**Exercise goal**
Exactly the lines from the one with "Open History menu" through the last line of the listing must be given again.

********

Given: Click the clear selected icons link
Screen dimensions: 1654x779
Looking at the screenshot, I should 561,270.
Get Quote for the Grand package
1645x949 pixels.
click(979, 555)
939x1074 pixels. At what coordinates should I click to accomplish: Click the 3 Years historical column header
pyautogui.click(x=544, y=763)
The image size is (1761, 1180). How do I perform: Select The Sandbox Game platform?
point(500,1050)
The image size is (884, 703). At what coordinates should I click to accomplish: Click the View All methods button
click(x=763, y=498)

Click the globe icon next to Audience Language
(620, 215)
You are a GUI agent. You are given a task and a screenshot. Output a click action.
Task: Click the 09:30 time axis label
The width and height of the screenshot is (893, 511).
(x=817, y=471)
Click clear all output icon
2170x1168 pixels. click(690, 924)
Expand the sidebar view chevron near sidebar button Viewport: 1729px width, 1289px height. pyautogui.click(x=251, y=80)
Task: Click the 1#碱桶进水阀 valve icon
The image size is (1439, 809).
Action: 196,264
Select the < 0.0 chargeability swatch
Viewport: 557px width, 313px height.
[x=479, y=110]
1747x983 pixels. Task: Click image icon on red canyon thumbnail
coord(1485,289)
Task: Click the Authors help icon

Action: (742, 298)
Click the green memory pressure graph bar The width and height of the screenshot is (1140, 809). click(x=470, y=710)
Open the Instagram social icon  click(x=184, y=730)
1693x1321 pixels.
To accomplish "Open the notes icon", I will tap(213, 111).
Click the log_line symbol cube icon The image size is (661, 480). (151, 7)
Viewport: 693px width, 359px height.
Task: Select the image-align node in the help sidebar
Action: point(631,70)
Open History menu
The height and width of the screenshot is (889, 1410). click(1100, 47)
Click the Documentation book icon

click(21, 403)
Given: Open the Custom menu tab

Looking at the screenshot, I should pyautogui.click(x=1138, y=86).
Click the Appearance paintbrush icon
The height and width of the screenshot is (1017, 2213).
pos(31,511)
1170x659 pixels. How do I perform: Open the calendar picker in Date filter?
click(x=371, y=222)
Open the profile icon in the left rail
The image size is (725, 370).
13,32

********

**Finished exercise**
Open History menu
The height and width of the screenshot is (889, 1410). click(1100, 47)
Click the Documentation book icon

click(21, 403)
Given: Open the Custom menu tab

Looking at the screenshot, I should pyautogui.click(x=1138, y=86).
Click the Appearance paintbrush icon
The height and width of the screenshot is (1017, 2213).
pos(31,511)
1170x659 pixels. How do I perform: Open the calendar picker in Date filter?
click(x=371, y=222)
Open the profile icon in the left rail
The image size is (725, 370).
13,32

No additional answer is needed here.